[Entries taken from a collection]
--- START ---

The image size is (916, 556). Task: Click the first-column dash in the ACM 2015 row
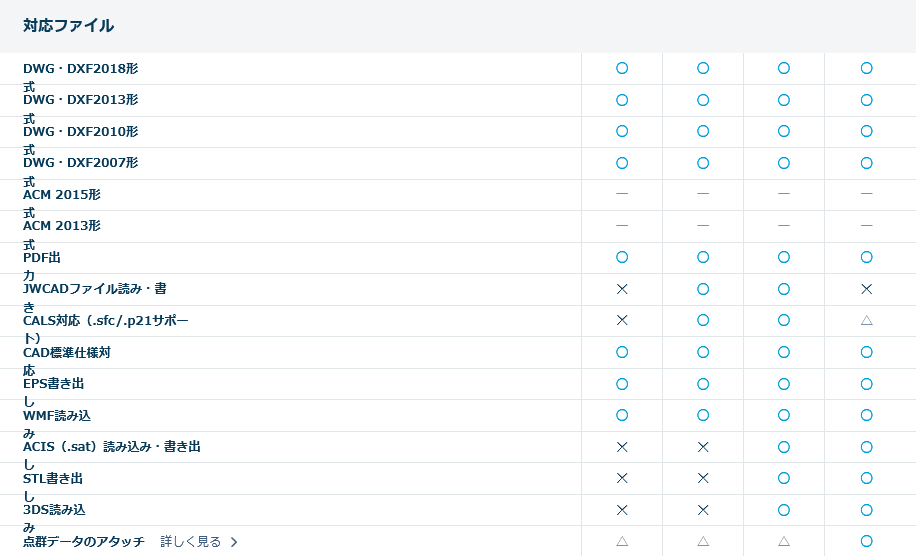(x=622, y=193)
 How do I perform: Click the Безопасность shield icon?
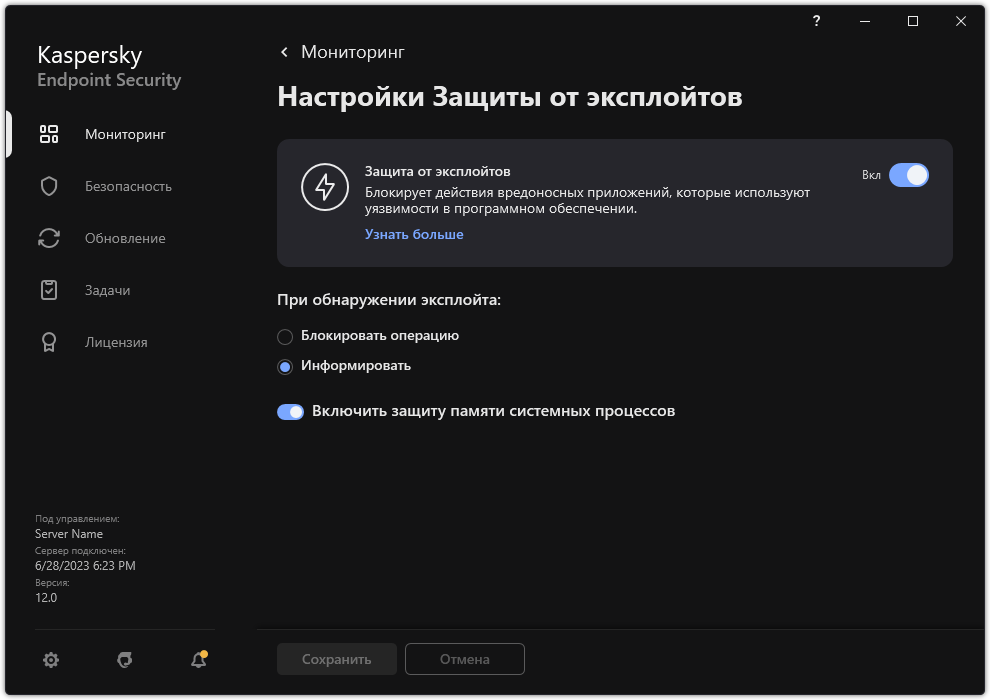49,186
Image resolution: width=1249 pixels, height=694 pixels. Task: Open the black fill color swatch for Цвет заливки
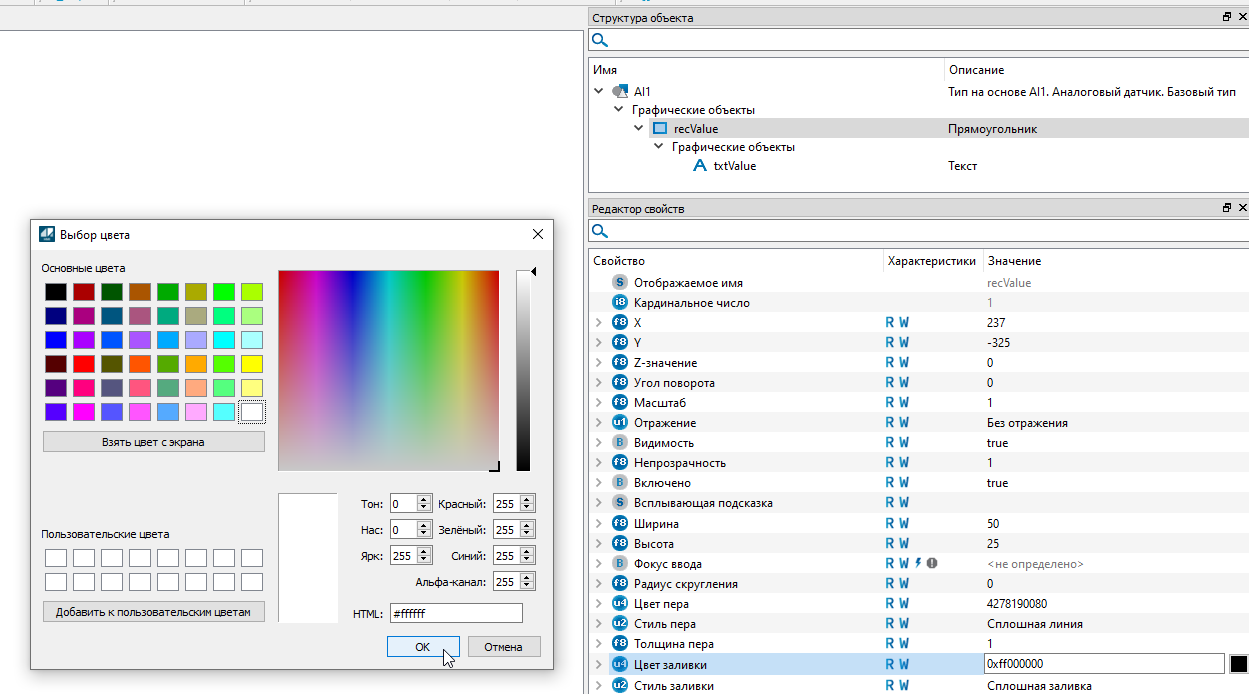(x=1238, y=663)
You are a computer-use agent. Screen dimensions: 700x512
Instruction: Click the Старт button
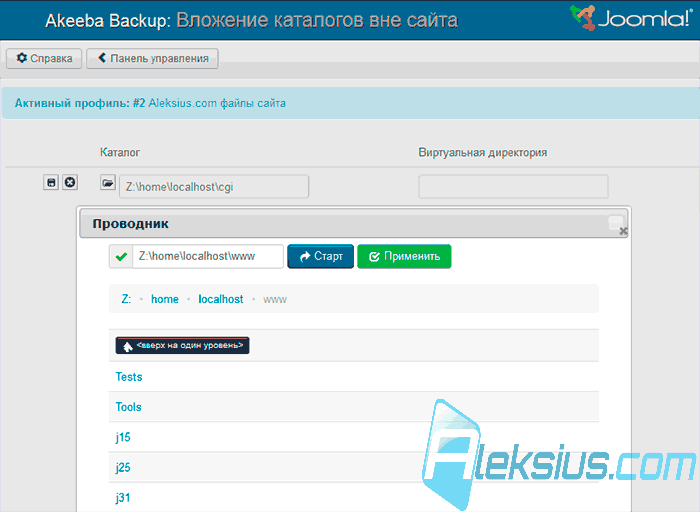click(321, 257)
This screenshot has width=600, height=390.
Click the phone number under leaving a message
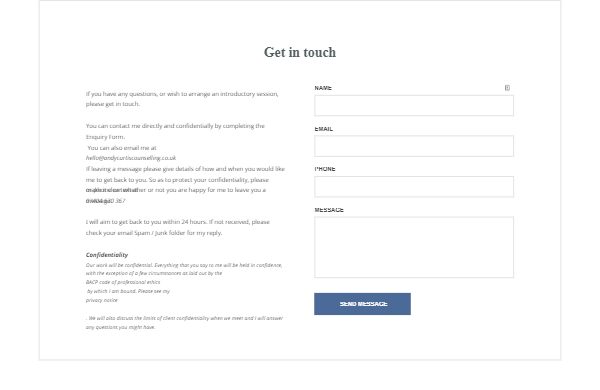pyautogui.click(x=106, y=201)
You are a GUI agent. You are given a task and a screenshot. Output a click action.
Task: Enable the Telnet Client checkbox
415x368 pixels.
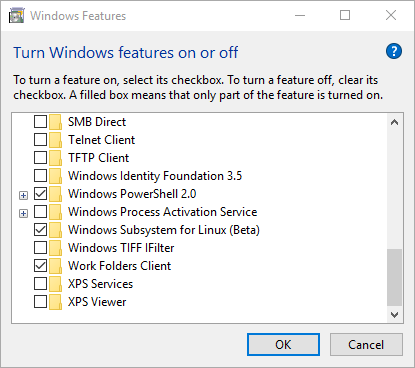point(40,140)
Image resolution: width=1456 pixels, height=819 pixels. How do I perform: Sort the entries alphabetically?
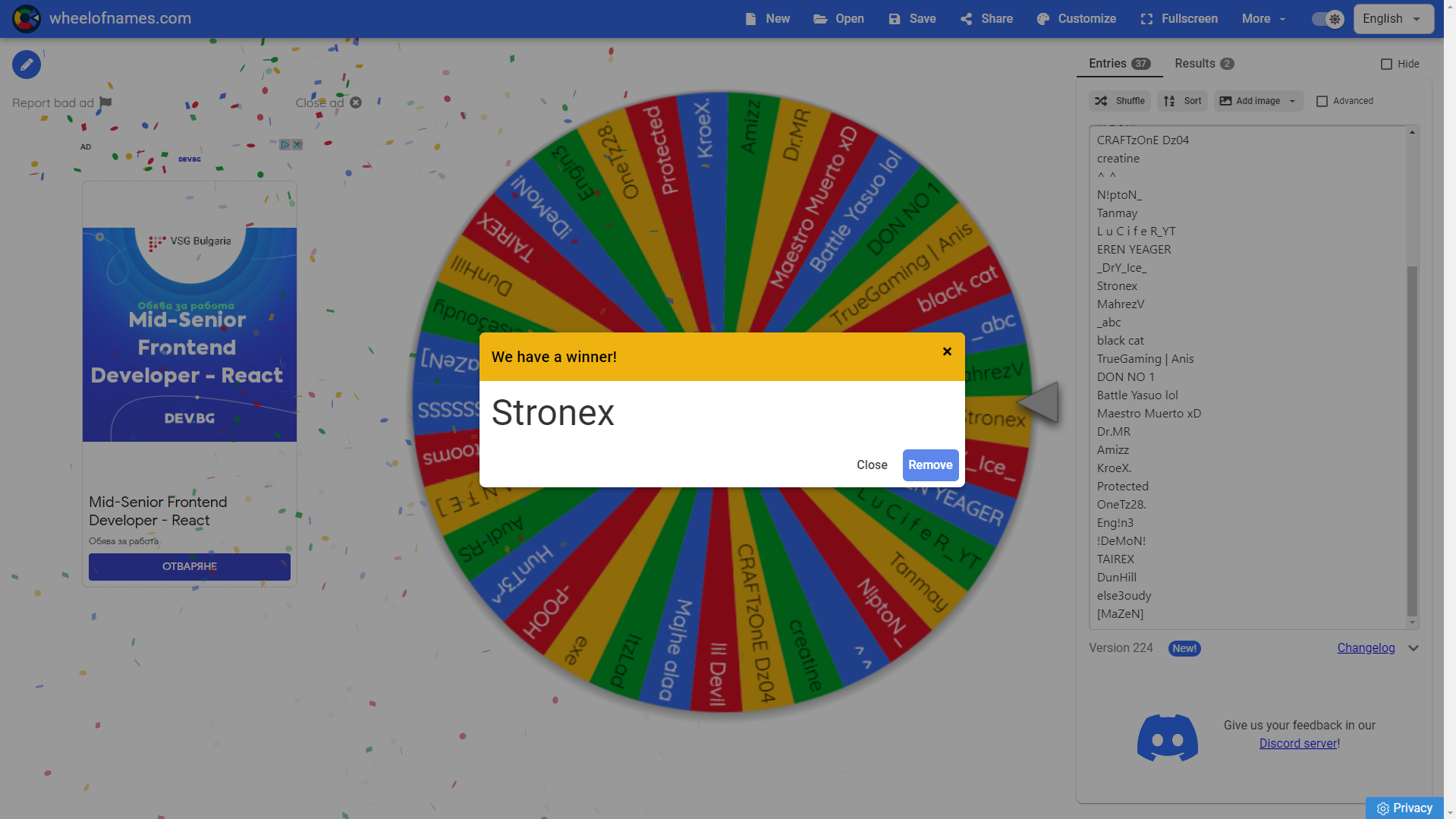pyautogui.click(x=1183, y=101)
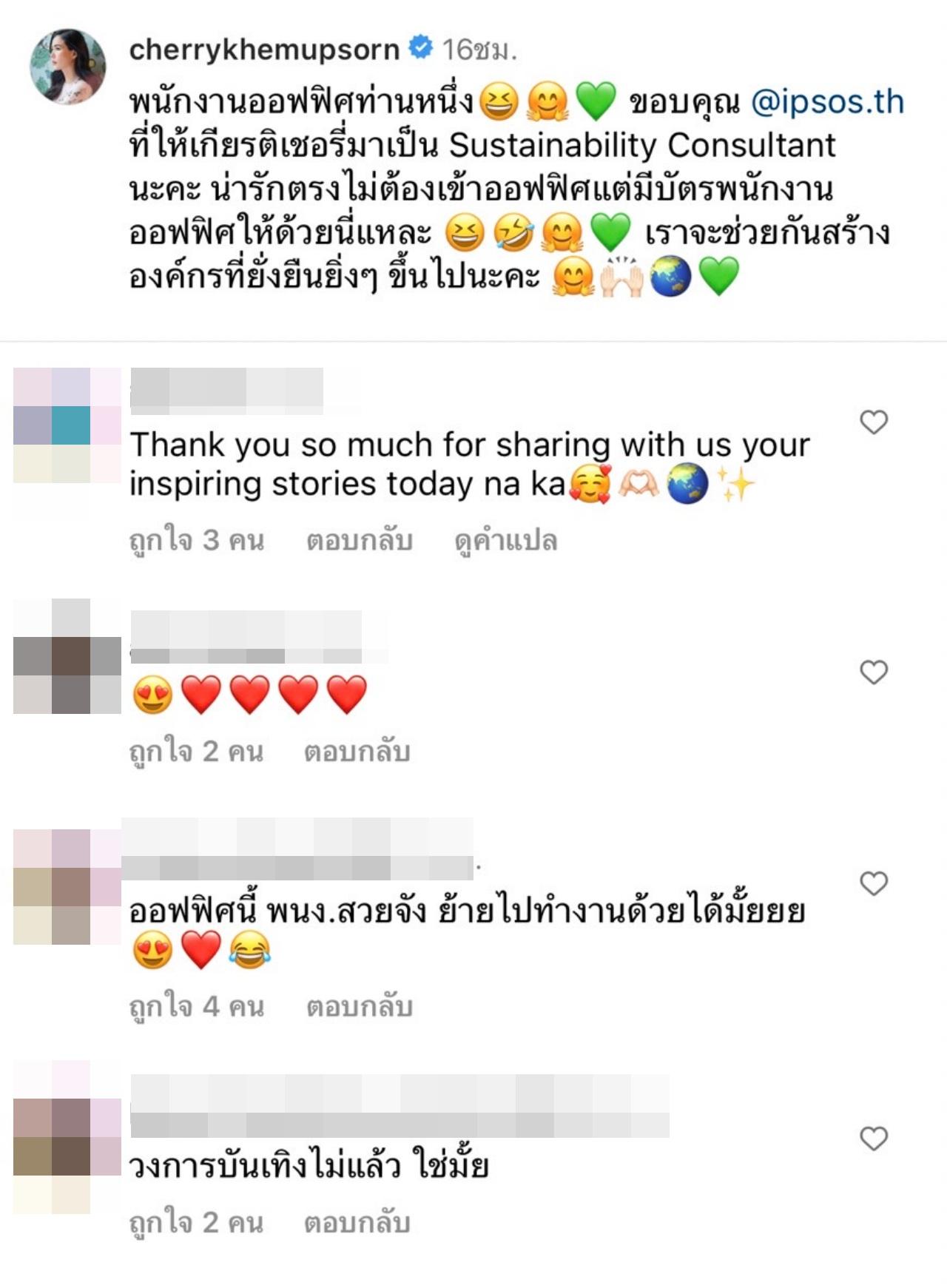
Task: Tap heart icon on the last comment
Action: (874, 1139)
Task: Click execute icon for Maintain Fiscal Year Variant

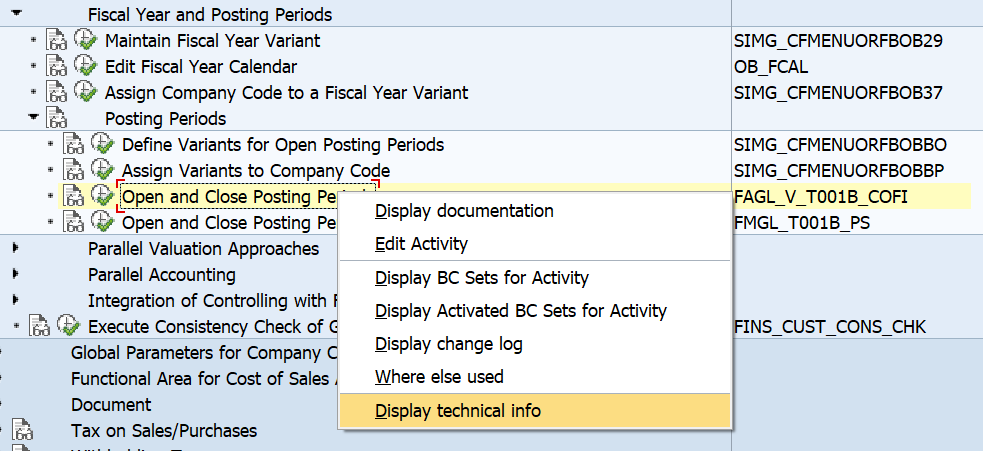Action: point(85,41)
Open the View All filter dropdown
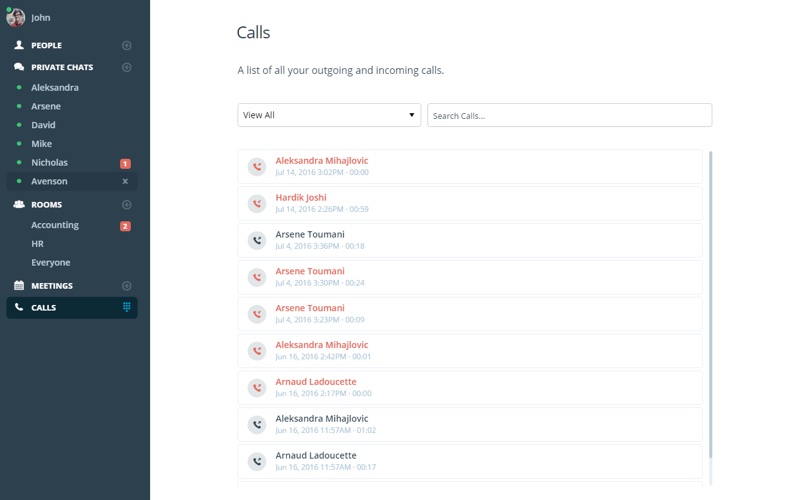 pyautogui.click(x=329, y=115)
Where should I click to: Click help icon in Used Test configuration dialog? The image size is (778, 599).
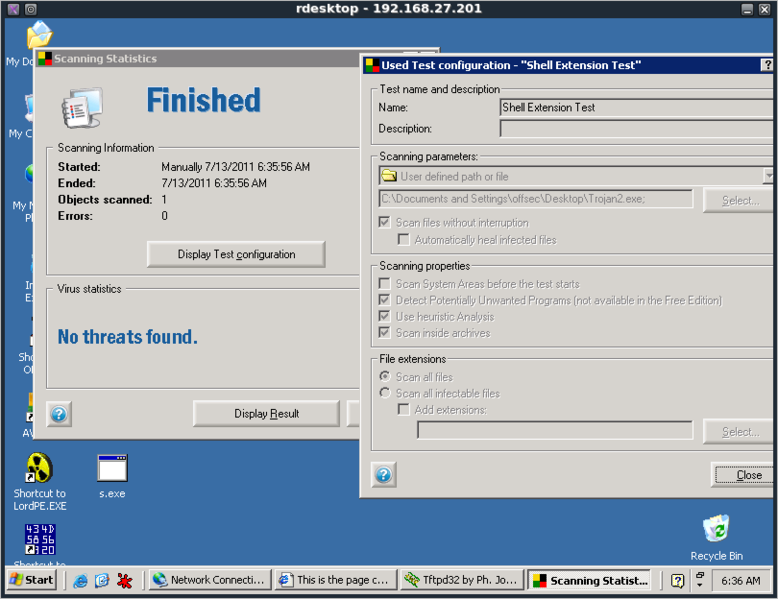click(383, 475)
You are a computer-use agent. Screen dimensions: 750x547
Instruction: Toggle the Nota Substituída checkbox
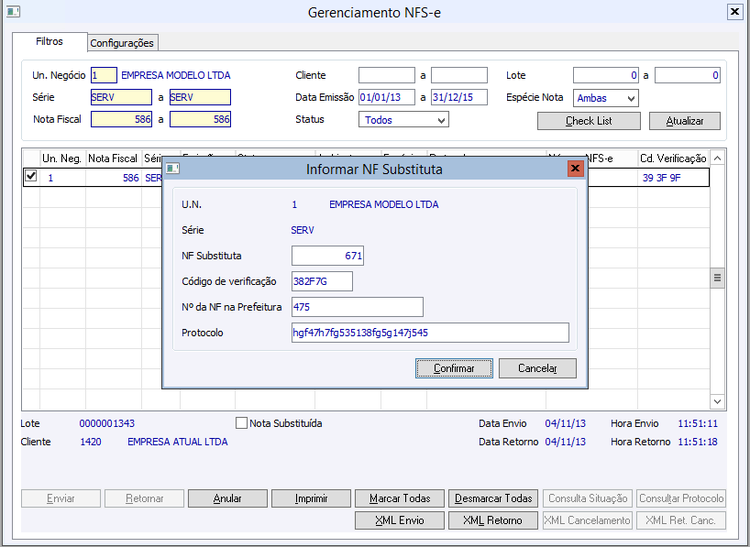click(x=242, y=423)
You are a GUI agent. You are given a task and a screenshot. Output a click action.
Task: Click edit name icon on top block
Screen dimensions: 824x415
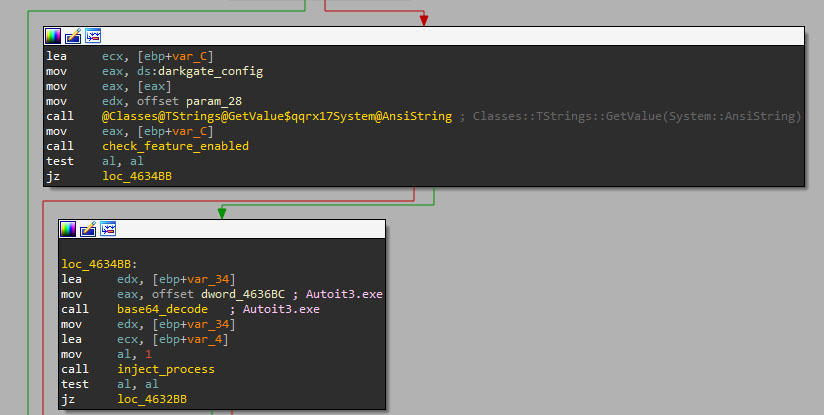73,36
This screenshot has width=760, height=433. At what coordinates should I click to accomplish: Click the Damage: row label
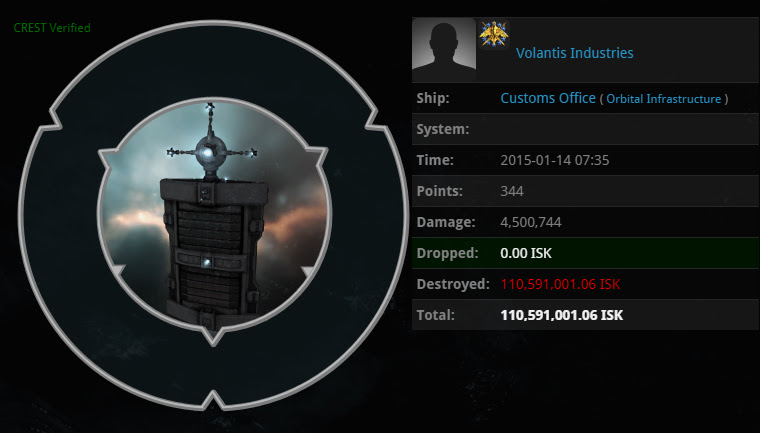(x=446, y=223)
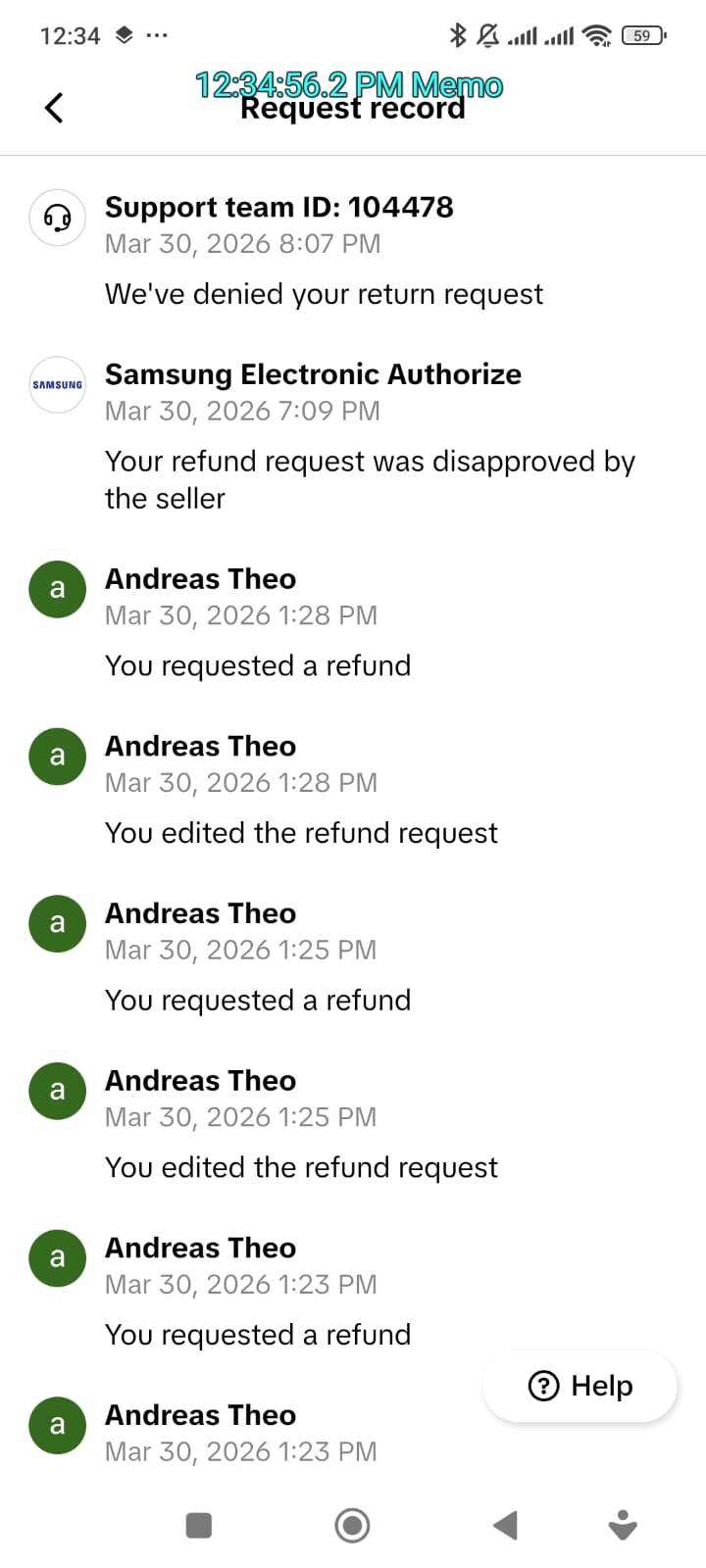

--- END ---

WORK INSTRUCTIONS: Please reproduce the lines exactly from the one containing "Screen dimensions: 824x415" through the last line of the data above, and keep the pictures out.

RESULT OF THE EXERCISE:
Screen dimensions: 824x415
73,36
This screenshot has width=760, height=433. At what coordinates should I click to accomplish: Click the Damage: row label
(x=446, y=223)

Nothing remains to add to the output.